**What to do:** Reproduce, word for word, the part of the news article below that begins with the words containing "Axed senior Policeman" and ends with "on the force.".

UBP defends Police strategy ERROR RG P4 19.12.1995
Assistant Police Commissioner Mr. Wayne Perinchief was accompanied in the public gallery by his wife. Mr. Perinchief is divorced.
Axed senior Policeman Mr. Wayne Perinchief watched stony-faced from the public gallery of the House of Assembly on Friday as the PLP mounted a marathon last-ditch bid to save his career on the force.
Police Commissioner Mr. Colin Coxall also attended -- sitting at the opposite end in the section reserved for Government employees.
Home Affairs Minister Quinton Edness insisted that PLP claims to have been given "new information'' which strengthened its position on the axing of Mr.
Perinchief, the black Assistant Commissioner, were untrue.
And he said remarks made after a secret top-level meeting between the PLP's shadow Home Affairs Minister Mr. Alex Scott had misled the public.
Mr. Edness said the only two documents produced at the meeting were a copy of the foreword to the new Police strategy and a letter thanking Mr. Coxall for providing statistics.
Mr. Edness was speaking after Mr. Scott told the House of Assembly early on Saturday morning that the Home Affairs Minister had broken their agreement to keep what was said at the meeting a secret.
Mr. Edness said: "It's important I do something because my reputation has been diminished. I was told I had violated a trust.'' He added: "When I read what Mr. Scott had said I knew I had been the victim of a plot.
"What would any member of the public think when they read that new, interesting and vital information had arisen which would cause the Government to consider possibly changing its posture on the entire matter,'' asked Mr.
Edness.
He said that his UBP colleague Mr. John Barritt had been present at the meeting with Mr. Scott, who was accompanied by Mr. Eugene Cox (PLP).
"Thank goodness I have a witness -- I was not the person who violated a trust,'' added Mr. Edness.
He was speaking as the House of Assembly debated the controversial Police Service Strategy, drawn up by top English Policeman Mr. Coxall, who was drafted into Bermuda with Deputy Commissioner Mr. Michael Mylod to modernise the Bermudian force.
To cut down on top management, Mr. Perinchief and white colleague Supt. George Rose are to be made redundant.
The axing of Mr. Perinchief -- the senior black officer on the force -- as part of the streamlining of senior management sparked claims of racism. Mr.

**Given information:**
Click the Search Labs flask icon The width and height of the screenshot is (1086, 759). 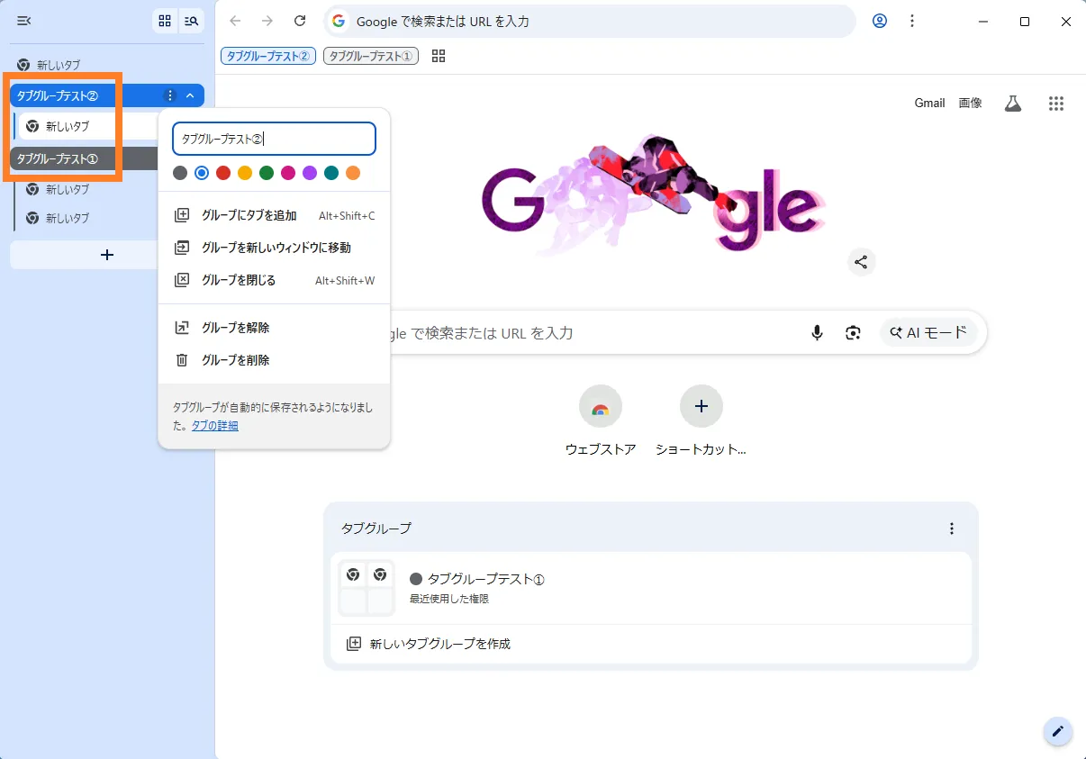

**Complete output:**
Axed senior Policeman Mr. Wayne Perinchief watched stony-faced from the public gallery of the House of Assembly on Friday as the PLP mounted a marathon last-ditch bid to save his career on the force.